“The Marbled Swarm is Dennis Cooper’s most haunting work to date. In secret passageways, hidden rooms, and the troubled mind of our narrator, a mystery perpetually takes shape—and the most compelling clue to its final nature is “the marbled swarm” itself, a complex amalgam of language passed down from father to son.
Cooper ensnares the reader in a world of appearances, where the trappings of high art, old money, and haute cuisine obscure an unspeakable system of coercion and surrender. And as the narrator stalks an elusive truth, traveling from the French countryside to Paris and back again, the reader will be seduced by a voice only Dennis Cooper could create.”
Thoughts: Before anyone contemplates reading The Marbled Swarm by Dennis Cooper, please note that the language is extremely rough, but more importantly the subject matter is seriously disturbing. One could take this as a sign of Mr. Cooper’s genius in that he challenges the reader’s sensibilities, or one could believe that Mr. Cooper may need to seek psychiatric help for his depraved subject matter. No matter what one feels about the main character of his novel however, one must laud Mr. Cooper for his ability to play with the language, rendering it completely unfamiliar and forcing the reader to wrest any meaning through painstaking and careful reading.

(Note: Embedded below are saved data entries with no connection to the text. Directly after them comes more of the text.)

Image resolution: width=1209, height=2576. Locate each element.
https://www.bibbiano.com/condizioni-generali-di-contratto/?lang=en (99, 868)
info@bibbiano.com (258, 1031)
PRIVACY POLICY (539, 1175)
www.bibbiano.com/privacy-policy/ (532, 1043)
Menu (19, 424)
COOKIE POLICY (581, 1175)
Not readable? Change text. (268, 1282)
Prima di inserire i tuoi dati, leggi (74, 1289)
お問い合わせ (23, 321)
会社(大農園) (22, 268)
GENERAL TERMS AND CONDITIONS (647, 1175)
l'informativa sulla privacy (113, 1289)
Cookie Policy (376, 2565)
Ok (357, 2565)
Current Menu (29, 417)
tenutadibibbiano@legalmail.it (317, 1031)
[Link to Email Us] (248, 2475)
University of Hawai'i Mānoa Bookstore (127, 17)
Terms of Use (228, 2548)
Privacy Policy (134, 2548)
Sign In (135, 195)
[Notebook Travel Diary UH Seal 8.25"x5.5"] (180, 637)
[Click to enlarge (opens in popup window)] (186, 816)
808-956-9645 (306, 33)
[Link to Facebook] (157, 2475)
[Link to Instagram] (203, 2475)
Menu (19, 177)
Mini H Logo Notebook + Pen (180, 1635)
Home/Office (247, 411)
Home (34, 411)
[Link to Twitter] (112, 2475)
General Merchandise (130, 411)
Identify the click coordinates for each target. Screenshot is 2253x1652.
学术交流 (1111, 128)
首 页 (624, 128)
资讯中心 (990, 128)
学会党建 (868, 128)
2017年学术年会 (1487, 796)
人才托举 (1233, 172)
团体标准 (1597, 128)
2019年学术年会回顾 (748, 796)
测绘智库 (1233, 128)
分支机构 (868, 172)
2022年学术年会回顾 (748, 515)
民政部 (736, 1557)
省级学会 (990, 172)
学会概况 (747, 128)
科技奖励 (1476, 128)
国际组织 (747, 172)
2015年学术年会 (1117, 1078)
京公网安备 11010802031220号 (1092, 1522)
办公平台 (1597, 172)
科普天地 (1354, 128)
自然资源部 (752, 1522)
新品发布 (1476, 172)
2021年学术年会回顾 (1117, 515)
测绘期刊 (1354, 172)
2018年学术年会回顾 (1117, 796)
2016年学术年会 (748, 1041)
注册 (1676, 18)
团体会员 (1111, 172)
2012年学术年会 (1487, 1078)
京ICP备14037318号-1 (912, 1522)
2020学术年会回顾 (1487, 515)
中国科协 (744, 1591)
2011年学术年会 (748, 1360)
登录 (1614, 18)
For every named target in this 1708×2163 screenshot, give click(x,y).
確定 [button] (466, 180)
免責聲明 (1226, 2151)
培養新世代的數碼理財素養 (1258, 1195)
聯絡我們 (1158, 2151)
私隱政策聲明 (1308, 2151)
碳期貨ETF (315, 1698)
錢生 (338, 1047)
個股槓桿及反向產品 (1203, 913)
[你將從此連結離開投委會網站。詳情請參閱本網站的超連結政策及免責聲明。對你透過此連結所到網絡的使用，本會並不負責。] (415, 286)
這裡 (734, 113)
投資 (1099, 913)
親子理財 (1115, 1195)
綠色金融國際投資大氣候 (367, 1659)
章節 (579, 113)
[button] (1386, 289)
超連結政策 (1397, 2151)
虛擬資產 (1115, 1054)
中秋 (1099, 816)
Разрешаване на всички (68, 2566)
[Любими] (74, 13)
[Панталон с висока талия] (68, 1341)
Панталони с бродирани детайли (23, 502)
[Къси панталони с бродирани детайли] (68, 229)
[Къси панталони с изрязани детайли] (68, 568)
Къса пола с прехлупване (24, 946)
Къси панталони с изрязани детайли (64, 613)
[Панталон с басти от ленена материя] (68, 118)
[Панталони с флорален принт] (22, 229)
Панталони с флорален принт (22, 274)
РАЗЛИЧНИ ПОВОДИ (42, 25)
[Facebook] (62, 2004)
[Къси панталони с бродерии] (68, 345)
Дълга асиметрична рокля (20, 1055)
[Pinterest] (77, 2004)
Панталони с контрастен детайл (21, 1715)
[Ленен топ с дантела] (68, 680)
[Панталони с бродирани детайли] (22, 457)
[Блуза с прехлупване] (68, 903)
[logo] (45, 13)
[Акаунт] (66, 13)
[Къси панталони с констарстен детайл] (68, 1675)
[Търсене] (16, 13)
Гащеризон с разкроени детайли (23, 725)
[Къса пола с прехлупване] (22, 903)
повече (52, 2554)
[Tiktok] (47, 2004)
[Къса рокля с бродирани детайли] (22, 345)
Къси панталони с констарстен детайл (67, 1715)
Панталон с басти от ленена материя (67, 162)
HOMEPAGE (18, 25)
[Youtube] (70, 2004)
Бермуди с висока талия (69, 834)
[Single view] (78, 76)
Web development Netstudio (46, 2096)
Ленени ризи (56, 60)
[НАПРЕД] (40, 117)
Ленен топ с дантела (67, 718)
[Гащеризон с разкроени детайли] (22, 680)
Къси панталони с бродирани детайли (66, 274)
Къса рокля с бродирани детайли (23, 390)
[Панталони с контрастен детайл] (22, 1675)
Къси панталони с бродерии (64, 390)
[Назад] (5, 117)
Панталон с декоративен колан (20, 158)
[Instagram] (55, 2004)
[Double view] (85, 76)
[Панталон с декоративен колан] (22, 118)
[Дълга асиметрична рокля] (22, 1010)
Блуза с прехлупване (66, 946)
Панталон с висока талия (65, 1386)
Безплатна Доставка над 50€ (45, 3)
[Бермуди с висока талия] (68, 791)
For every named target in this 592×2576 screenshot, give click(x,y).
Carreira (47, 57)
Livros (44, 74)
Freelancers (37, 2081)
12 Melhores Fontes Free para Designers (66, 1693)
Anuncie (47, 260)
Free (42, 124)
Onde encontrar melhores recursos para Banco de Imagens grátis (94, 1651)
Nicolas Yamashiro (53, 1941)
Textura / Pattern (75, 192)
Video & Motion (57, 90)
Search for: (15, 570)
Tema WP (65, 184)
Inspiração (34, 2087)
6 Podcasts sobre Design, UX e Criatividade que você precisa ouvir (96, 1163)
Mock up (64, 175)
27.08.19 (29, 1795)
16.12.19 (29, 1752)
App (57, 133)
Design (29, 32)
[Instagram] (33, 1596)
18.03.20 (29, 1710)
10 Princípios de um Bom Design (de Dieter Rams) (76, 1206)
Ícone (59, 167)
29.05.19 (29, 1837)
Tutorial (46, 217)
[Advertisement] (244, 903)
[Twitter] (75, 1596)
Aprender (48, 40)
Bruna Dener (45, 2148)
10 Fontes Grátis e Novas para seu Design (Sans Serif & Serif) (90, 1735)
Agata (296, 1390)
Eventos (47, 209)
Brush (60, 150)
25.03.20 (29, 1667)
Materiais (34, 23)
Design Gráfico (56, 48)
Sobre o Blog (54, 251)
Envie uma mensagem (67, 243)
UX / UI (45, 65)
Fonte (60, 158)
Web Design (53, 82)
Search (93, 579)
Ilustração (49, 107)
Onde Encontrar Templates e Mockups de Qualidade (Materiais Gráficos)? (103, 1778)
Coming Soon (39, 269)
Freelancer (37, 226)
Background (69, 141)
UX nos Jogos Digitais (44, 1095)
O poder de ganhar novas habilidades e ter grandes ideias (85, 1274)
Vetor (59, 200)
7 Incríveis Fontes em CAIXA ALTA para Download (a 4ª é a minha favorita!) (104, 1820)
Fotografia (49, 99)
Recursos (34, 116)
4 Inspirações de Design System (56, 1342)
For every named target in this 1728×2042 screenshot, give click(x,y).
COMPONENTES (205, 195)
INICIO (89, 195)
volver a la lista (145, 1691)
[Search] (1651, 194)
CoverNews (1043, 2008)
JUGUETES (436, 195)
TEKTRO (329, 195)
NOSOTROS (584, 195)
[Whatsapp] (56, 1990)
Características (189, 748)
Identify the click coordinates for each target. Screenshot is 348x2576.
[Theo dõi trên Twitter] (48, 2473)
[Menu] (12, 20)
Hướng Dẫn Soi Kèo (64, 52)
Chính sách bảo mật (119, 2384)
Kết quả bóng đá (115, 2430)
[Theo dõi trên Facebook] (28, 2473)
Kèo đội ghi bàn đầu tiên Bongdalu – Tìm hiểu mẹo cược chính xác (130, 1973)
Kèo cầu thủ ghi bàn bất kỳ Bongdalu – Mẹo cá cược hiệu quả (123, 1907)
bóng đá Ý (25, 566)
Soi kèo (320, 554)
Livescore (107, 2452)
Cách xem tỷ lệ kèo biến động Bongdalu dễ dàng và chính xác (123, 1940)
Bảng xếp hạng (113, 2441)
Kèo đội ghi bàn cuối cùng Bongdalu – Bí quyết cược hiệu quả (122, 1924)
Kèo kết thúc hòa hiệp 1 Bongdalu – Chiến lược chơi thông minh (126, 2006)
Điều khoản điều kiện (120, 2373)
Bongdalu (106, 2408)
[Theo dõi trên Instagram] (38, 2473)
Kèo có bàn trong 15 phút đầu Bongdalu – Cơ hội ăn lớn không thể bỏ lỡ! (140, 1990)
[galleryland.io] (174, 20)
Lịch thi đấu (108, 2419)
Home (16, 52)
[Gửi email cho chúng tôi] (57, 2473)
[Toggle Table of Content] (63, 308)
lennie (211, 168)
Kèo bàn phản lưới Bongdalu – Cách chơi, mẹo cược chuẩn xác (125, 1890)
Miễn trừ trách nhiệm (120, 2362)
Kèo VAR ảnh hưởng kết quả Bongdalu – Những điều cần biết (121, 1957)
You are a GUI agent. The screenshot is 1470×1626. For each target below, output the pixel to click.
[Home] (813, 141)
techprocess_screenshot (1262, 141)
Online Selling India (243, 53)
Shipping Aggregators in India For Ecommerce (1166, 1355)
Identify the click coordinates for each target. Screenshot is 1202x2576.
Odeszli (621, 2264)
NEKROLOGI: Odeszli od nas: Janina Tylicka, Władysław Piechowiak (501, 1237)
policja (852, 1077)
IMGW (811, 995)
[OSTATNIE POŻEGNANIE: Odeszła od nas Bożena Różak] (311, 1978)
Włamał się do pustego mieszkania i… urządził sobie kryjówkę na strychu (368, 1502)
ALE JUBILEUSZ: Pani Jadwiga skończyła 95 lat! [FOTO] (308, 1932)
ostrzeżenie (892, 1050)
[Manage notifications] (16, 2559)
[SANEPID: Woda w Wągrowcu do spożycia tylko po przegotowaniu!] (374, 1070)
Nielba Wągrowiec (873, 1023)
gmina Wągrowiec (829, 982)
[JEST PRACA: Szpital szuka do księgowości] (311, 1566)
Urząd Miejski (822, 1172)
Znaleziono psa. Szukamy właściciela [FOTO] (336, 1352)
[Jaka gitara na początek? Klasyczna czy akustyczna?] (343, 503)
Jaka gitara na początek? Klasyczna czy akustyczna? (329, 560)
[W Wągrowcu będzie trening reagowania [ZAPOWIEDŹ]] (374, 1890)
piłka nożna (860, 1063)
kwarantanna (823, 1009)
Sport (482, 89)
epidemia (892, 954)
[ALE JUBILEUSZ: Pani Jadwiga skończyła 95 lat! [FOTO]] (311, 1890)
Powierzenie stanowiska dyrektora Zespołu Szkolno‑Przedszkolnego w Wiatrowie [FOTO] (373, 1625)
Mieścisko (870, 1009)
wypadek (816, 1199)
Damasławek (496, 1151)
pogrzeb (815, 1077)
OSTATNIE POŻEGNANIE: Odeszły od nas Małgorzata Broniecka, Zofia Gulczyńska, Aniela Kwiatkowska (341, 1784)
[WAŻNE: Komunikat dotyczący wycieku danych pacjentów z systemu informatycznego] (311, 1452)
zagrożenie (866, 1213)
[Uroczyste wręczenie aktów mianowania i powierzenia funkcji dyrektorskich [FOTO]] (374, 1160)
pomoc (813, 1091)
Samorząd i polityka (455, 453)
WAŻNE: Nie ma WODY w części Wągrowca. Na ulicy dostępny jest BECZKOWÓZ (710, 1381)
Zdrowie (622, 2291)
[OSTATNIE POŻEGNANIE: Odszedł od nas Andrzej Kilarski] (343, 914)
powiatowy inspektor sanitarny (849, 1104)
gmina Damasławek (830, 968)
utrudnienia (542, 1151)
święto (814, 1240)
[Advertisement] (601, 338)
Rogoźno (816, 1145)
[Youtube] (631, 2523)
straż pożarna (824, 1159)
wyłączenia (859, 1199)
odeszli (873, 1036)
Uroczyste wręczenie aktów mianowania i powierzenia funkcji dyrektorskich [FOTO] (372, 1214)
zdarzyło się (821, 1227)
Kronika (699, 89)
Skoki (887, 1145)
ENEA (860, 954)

To say The Marbled Swarm is a difficult read is an understatement of the greatest magnitude; it makes Nabokov’s Lolita seem like a children’s bedtime story. First off, there is the narrator and his actions as he takes the reader through his horrific past and gruesome present. He surrounds himself with friends who share his more perverse proclivities, and some of the scenes about his “hobby” that ensue make the bloodiest horror movie pale in comparison. Even worse are his actions towards his brother and the horrible mental game his father unknowingly played with both his brother and him. The entire backstory of the narrator is enough to send shivers up and down the spine of the reader or send one running to the bathroom before losing one’s stomach contents.
Yet, this is a novel that one is compelled to continue reading. The reader never really knows if the narrator is telling the truth or presenting his past as he would prefer it to have happened. The Marbled Swarm could be construed as one huge psychological study on the use of language to obfuscate the truth. As upsetting as the narrator’s story is, the possibility that it is all a delusion allows the reader to power through to the end in order to resolve the mystery without having to question one’s own mindset.
The Marbled Swarm is disturbing in its depravity but absolutely brilliant in its use of language. It is one novel that is not going to attract a large following because it is one of the most challenging reads ever published. For those readers who persevere, one will be rewarded with an entirely new appreciation for the English language and the power of words to hide or tell the truth.
Acknowledgments: Thank you to Erica Barmash from Harper Perennial for my review copy and for bringing to my attention some of the most challenging books I have ever had the pleasure of reading!